B. Inherent in this unit is a high degree of analysis, synthesis, and evaluation of information. The students will be encouraged, as directed by the Instructional Adaptations for Exceptionally Able (Gifted) Students, Part C: Social Studies, to generate curiosity about principles, ideas, and how things work. They will be encouraged to pursue methods of inquiry that will lead to a depth of intellectual understanding of the greater whole of citizenship.

C. Learning will also be enhanced by the nature of simulations and role-playing, as well as by the expertise of guest speakers.

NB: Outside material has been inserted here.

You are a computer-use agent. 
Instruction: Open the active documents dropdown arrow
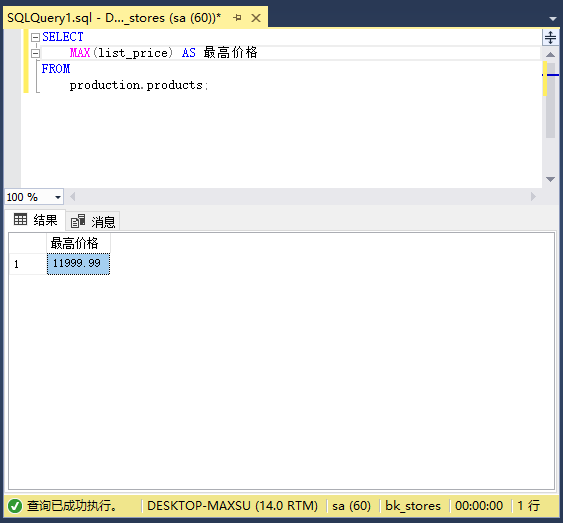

D. Students will be exposed to a wide variety of resources and written material, such as: newspapers, magazines, short stories, Internet, maps, globes, video or DVD presentation.

V. TECHNOLOGY

A. The following technological resources will be utilized in order to enhance the unit: video-tapes, CD-ROMs, relevant Internet sites, video recorder, Microsoft Word.

VI. EVALUATION

By the conclusion of this unit, students will demonstrate achievement of the objectives by:

A. Participation in class and group activities
B. Teacher observation and responses to questions
C. Student performance on assignments, quizzes and tests
D. Student responses in journal
E. Evaluation of portfolios
F. Demonstration of increased curiosity and awareness about the
world in which we live
G. Successful completion of a mock trial

VII. PROFESSIONAL DEVELOPMENT

A. The G & T teacher is advised to attend the annual Law Fair Teachers' Workshop. This workshop is sponsored by the New Jersey Bar Association.

B. The G & T teacher will be encouraged to seek out other opportunities that provide greater insight and training regarding the social, emotional, and academic needs of gifted students.